__Stated problem__: Put each line of the items below into a Markdown table with the columns No. and Text, numbering the rows and skipping blank lines. Omit the pictures.

__Data for the task__:
— Start —

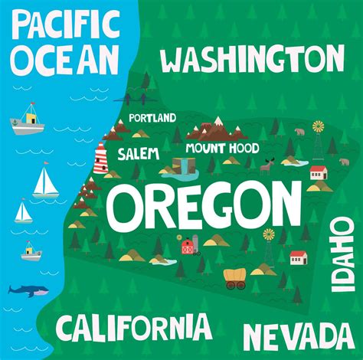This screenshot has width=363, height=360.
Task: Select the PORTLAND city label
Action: (152, 118)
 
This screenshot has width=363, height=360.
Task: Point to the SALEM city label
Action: (138, 154)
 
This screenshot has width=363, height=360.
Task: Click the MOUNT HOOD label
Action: (221, 148)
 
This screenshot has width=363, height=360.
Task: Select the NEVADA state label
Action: (299, 336)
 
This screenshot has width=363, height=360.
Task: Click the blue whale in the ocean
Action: (28, 290)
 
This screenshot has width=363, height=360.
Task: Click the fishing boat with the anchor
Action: (28, 116)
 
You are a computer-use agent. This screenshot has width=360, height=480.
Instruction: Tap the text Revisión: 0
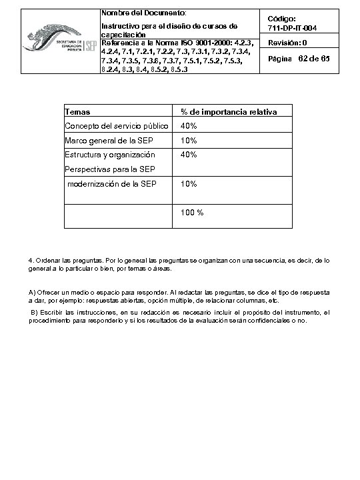click(287, 43)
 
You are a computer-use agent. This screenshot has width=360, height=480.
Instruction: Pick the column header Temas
click(77, 112)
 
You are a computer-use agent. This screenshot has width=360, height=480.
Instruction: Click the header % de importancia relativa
click(229, 112)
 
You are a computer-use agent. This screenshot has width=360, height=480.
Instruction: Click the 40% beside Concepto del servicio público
click(189, 126)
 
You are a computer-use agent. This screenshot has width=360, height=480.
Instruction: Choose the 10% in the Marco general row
click(189, 141)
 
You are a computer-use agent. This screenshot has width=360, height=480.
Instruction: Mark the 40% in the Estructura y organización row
click(189, 155)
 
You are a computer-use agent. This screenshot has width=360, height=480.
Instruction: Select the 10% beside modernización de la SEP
click(189, 184)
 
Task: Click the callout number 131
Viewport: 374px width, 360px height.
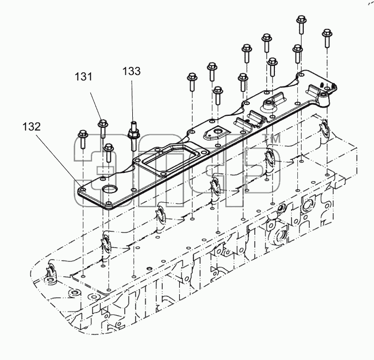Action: pos(83,77)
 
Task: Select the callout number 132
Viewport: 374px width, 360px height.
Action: pos(32,127)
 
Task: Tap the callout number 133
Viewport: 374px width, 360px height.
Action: pos(132,71)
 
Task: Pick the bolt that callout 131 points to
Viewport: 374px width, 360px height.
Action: pos(103,128)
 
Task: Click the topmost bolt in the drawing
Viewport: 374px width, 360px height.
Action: pos(302,24)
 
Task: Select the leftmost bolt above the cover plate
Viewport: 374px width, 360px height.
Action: pos(83,139)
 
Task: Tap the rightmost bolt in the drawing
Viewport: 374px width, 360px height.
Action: pos(327,38)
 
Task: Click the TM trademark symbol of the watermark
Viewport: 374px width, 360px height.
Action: pos(274,139)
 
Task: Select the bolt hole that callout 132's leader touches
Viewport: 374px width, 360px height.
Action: pos(83,190)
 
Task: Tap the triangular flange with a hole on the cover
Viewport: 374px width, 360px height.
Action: pos(215,134)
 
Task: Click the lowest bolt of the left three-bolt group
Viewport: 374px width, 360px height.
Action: pos(108,153)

— End —

__Solution for this exercise__:
| No. | Text |
|---|---|
| 1 | This screenshot has width=363, height=360. |
| 2 | Task: Select the PORTLAND city label |
| 3 | Action: (152, 118) |
| 4 | This screenshot has width=363, height=360. |
| 5 | Task: Point to the SALEM city label |
| 6 | Action: (138, 154) |
| 7 | This screenshot has width=363, height=360. |
| 8 | Task: Click the MOUNT HOOD label |
| 9 | Action: (221, 148) |
| 10 | This screenshot has width=363, height=360. |
| 11 | Task: Select the NEVADA state label |
| 12 | Action: (299, 336) |
| 13 | This screenshot has width=363, height=360. |
| 14 | Task: Click the blue whale in the ocean |
| 15 | Action: (28, 290) |
| 16 | This screenshot has width=363, height=360. |
| 17 | Task: Click the fishing boat with the anchor |
| 18 | Action: (28, 116) |
| 19 | You are a computer-use agent. This screenshot has width=360, height=480. |
| 20 | Instruction: Tap the text Revisión: 0 |
| 21 | click(287, 43) |
| 22 | You are a computer-use agent. This screenshot has width=360, height=480. |
| 23 | Instruction: Pick the column header Temas |
| 24 | click(77, 112) |
| 25 | You are a computer-use agent. This screenshot has width=360, height=480. |
| 26 | Instruction: Click the header % de importancia relativa |
| 27 | click(229, 112) |
| 28 | You are a computer-use agent. This screenshot has width=360, height=480. |
| 29 | Instruction: Click the 40% beside Concepto del servicio público |
| 30 | click(189, 126) |
| 31 | You are a computer-use agent. This screenshot has width=360, height=480. |
| 32 | Instruction: Choose the 10% in the Marco general row |
| 33 | click(189, 141) |
| 34 | You are a computer-use agent. This screenshot has width=360, height=480. |
| 35 | Instruction: Mark the 40% in the Estructura y organización row |
| 36 | click(189, 155) |
| 37 | You are a computer-use agent. This screenshot has width=360, height=480. |
| 38 | Instruction: Select the 10% beside modernización de la SEP |
| 39 | click(189, 184) |
| 40 | Task: Click the callout number 131 |
| 41 | Viewport: 374px width, 360px height. |
| 42 | Action: pos(83,77) |
| 43 | Task: Select the callout number 132 |
| 44 | Viewport: 374px width, 360px height. |
| 45 | Action: pos(32,127) |
| 46 | Task: Tap the callout number 133 |
| 47 | Viewport: 374px width, 360px height. |
| 48 | Action: pos(132,71) |
| 49 | Task: Pick the bolt that callout 131 points to |
| 50 | Viewport: 374px width, 360px height. |
| 51 | Action: pos(103,128) |
| 52 | Task: Click the topmost bolt in the drawing |
| 53 | Viewport: 374px width, 360px height. |
| 54 | Action: pos(302,24) |
| 55 | Task: Select the leftmost bolt above the cover plate |
| 56 | Viewport: 374px width, 360px height. |
| 57 | Action: pos(83,139) |
| 58 | Task: Tap the rightmost bolt in the drawing |
| 59 | Viewport: 374px width, 360px height. |
| 60 | Action: pos(327,38) |
| 61 | Task: Click the TM trademark symbol of the watermark |
| 62 | Viewport: 374px width, 360px height. |
| 63 | Action: pos(274,139) |
| 64 | Task: Select the bolt hole that callout 132's leader touches |
| 65 | Viewport: 374px width, 360px height. |
| 66 | Action: pos(83,190) |
| 67 | Task: Tap the triangular flange with a hole on the cover |
| 68 | Viewport: 374px width, 360px height. |
| 69 | Action: pos(215,134) |
| 70 | Task: Click the lowest bolt of the left three-bolt group |
| 71 | Viewport: 374px width, 360px height. |
| 72 | Action: pos(108,153) |